__WHAT TO PRODUCE__
Starting at the line that contains "Where should I" and continuing through the end of the entries, rewrite the lines with "screenshot" swapped for "image" and everything else left unchanged. Omit the pictures from your answer.

--- start of EXTRACTED INFORMATION ---

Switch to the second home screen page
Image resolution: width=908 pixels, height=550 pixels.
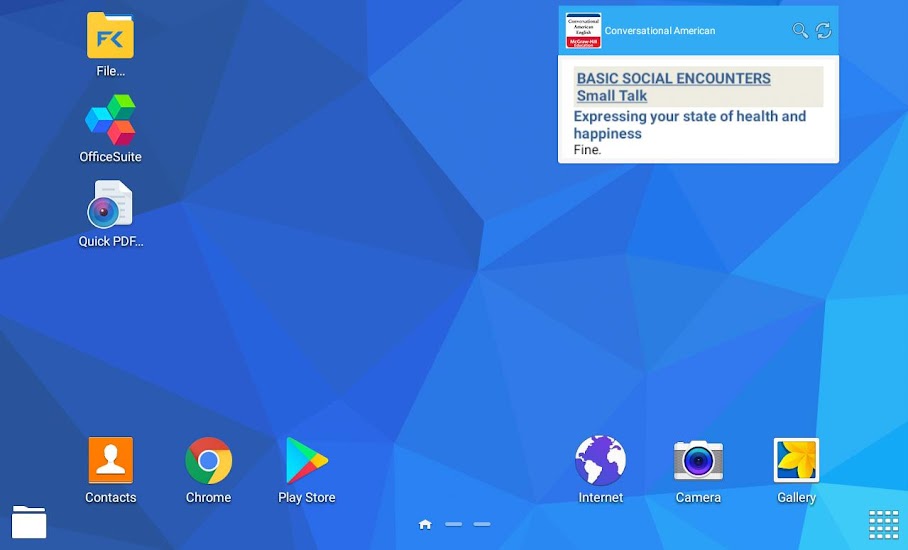454,524
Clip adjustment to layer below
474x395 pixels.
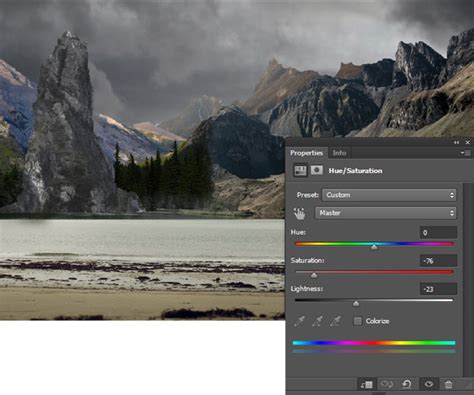[x=366, y=384]
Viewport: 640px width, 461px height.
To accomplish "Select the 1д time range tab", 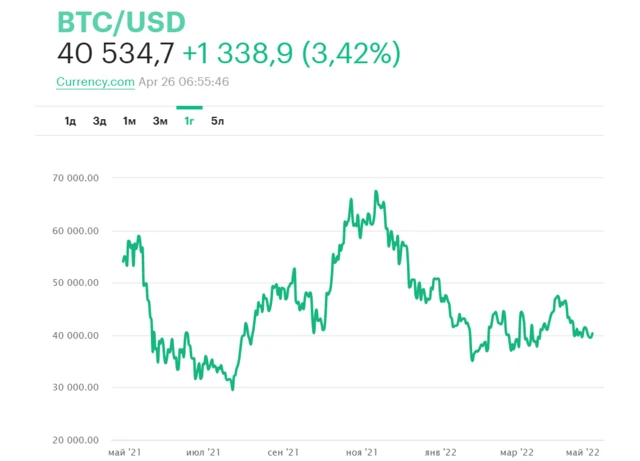I will click(x=70, y=121).
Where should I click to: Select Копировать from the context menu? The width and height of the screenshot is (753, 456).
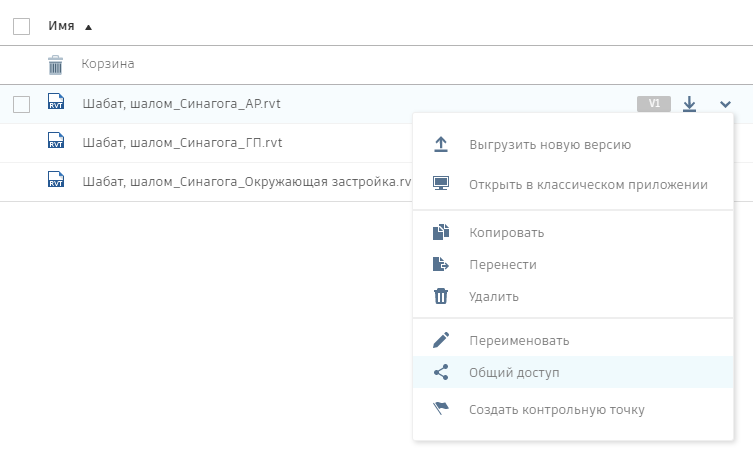click(x=507, y=233)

--- end of EXTRACTED INFORMATION ---

__CORRECT ANSWER__
Where should I click to: Select Копировать from the context menu? The width and height of the image is (753, 456).
click(x=507, y=233)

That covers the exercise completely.